**Action item:** Until you reach the line containing "You are a computer-use agent. 1000x563", reproduce each line of the listing exactly, please, and include that line as well.

**Extracted information:**
=======
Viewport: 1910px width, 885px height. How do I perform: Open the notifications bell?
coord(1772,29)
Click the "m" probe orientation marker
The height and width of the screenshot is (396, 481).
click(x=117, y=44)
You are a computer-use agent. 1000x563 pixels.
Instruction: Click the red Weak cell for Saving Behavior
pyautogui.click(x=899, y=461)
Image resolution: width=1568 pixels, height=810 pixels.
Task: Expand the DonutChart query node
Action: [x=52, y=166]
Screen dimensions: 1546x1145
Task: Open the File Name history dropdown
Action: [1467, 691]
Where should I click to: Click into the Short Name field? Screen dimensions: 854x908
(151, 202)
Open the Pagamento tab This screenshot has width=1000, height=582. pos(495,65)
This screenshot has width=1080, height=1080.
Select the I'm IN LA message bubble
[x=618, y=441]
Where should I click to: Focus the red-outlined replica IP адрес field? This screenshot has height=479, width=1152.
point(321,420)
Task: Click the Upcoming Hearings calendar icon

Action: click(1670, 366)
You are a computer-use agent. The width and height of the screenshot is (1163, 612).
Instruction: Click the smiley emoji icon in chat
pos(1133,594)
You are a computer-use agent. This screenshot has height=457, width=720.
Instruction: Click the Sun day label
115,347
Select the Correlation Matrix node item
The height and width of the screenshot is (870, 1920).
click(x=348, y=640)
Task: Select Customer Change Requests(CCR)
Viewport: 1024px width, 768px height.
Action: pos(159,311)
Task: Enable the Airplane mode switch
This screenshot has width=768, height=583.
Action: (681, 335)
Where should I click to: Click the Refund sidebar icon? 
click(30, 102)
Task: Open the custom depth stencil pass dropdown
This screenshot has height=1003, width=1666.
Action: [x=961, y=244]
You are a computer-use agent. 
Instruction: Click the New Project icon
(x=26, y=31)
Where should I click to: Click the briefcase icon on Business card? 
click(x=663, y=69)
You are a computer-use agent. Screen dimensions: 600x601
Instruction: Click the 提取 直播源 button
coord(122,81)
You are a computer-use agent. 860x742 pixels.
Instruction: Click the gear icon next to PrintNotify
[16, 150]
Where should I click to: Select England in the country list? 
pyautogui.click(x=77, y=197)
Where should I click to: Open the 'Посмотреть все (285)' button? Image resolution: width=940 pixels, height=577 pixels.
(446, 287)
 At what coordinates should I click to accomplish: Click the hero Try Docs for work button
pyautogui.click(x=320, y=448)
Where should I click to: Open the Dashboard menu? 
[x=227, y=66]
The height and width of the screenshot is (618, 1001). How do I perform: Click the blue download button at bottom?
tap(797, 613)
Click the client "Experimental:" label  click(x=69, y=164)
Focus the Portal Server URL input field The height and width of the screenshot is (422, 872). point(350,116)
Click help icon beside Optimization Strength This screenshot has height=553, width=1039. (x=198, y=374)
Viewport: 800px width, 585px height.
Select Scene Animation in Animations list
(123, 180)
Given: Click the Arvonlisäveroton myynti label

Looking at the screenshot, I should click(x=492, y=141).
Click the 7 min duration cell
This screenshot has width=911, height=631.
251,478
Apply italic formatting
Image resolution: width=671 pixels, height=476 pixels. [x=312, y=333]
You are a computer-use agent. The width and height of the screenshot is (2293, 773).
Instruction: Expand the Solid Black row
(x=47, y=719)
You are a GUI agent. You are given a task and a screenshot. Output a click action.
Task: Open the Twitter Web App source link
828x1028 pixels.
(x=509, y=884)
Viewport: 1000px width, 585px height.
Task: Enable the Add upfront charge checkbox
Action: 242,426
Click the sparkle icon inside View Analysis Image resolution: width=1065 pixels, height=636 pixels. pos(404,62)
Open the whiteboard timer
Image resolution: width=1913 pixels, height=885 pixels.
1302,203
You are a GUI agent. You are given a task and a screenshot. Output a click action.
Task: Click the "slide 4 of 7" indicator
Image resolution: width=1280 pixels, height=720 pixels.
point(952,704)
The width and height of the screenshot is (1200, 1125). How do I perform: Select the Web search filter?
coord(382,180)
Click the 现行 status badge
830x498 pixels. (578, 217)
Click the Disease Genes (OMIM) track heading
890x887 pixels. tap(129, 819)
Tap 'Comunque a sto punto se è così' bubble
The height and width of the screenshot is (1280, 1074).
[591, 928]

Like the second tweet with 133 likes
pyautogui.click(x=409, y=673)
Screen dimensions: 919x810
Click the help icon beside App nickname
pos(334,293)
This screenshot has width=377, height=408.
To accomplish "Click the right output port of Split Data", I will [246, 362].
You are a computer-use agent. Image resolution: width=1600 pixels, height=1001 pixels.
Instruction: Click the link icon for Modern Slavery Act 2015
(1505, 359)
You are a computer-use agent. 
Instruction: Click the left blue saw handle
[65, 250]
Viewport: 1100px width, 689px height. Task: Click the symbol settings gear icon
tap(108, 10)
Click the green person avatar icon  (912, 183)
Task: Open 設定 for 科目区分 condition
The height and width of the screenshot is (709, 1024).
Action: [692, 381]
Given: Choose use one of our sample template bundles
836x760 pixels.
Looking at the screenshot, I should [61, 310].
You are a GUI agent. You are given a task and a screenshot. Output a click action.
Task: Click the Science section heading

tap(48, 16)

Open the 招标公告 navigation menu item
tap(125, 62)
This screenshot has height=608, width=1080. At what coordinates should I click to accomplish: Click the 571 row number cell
=======
**Your solution:**
Viewport: 1910px width, 885px height. How do I perform: Open the notifications bell?
coord(1772,29)
Click the "m" probe orientation marker
The height and width of the screenshot is (396, 481).
click(x=117, y=44)
You are a computer-use agent. 1000x563 pixels.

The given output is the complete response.